* _Task goal_: Write out everything from the line containing "Click the Jacket heading label" down to the line containing "Action: pyautogui.click(x=521, y=444)", with both of those lines included, word for word and with no changes.

* _Records shown_:
╔══

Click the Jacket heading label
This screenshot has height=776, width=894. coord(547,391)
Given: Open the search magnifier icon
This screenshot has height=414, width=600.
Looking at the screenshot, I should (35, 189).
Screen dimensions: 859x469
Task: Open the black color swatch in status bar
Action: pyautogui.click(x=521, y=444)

╚══
╔══

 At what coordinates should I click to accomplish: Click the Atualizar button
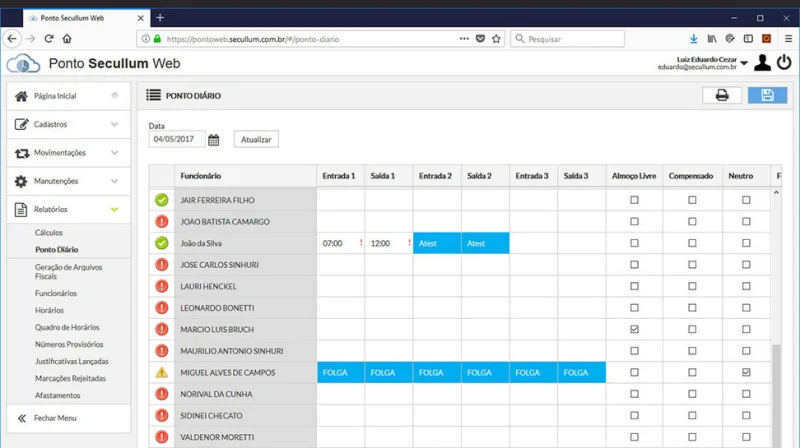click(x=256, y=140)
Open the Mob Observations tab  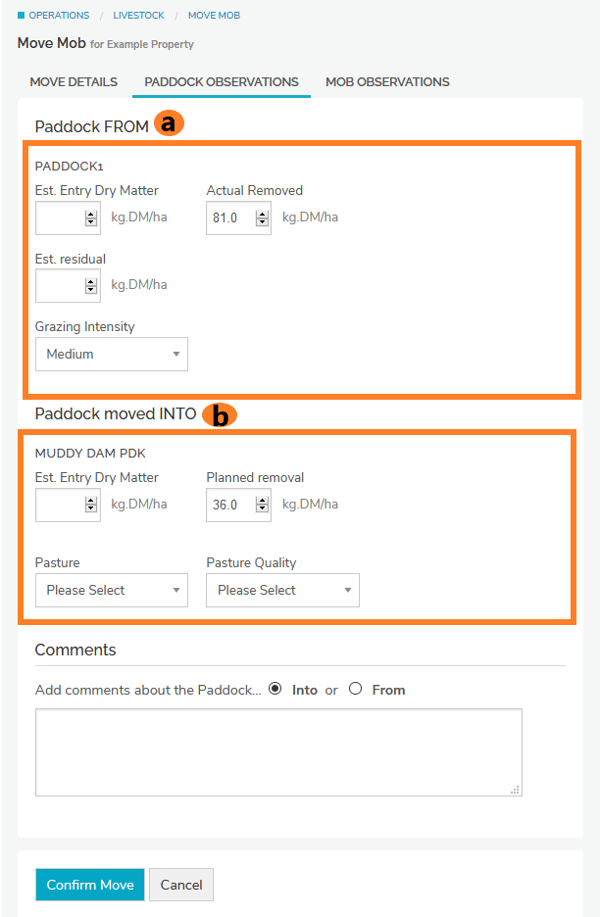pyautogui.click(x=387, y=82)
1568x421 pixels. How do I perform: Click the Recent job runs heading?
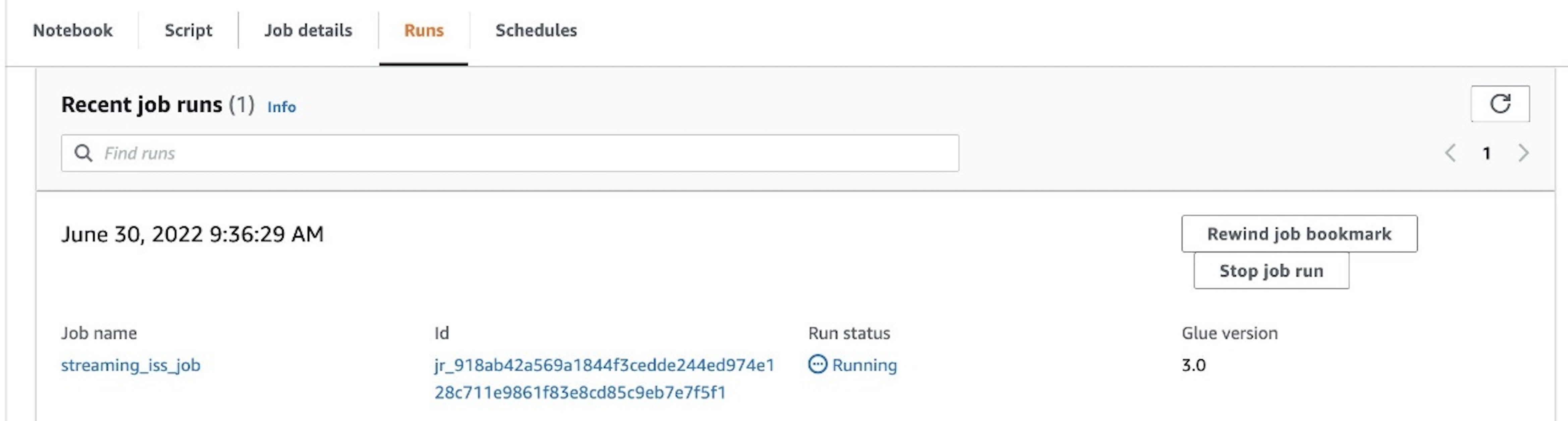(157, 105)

╚══

* _Solution below_:
Click the Jacket heading label
This screenshot has height=776, width=894. coord(547,391)
Given: Open the search magnifier icon
This screenshot has height=414, width=600.
Looking at the screenshot, I should (35, 189).
Screen dimensions: 859x469
Task: Open the black color swatch in status bar
Action: pyautogui.click(x=521, y=444)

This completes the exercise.